GIVEN INSTRUCTION >> Please rewrite the material below with "match score" replaced by "match result", and leave the pictures out of your version.

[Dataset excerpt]
## Start
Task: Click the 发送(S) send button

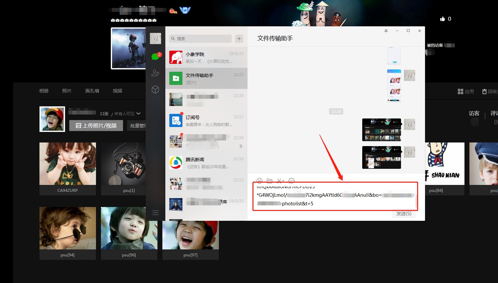Action: click(404, 214)
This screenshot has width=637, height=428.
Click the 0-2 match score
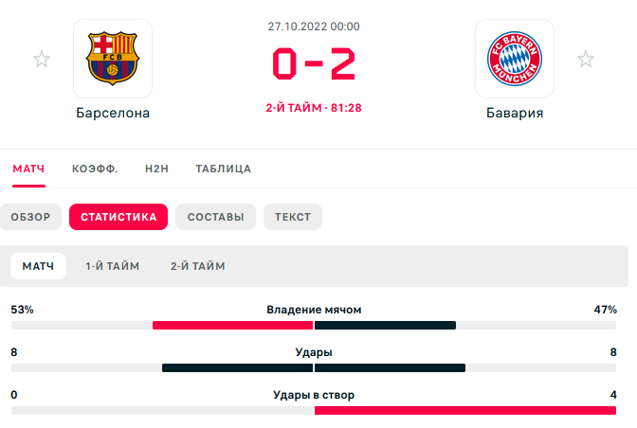tap(314, 65)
## End
RESPONSE >>
Task: Click the 发送(S) send button

Action: click(404, 214)
This screenshot has width=637, height=428.
Click the 0-2 match result
tap(314, 65)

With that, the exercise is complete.